INFORMATION PROVIDED:

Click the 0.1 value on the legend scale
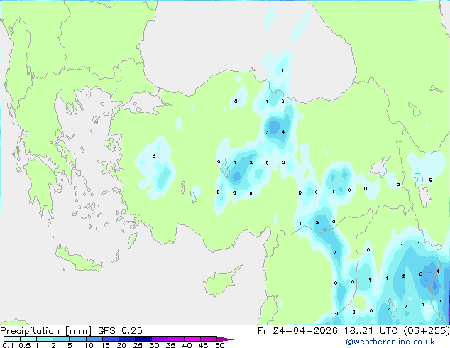Screen dimensions: 450x348 [7, 345]
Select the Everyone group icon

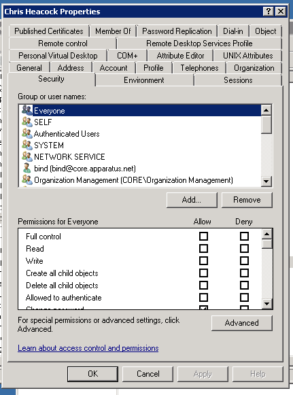coord(27,110)
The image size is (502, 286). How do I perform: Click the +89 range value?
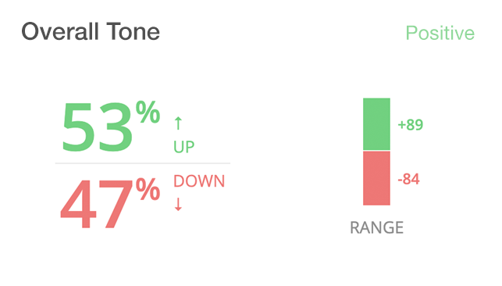pos(410,124)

EXERCISE BRIEF:
What I need is every record written out exactly, minus the pictures.

PROBLEM SOLUTION:
Click the 0.1 value on the legend scale
Screen dimensions: 450x348 [7, 345]
Select the Everyone group icon

coord(27,110)
The image size is (502, 286). How do I perform: Click the +89 range value?
pos(410,124)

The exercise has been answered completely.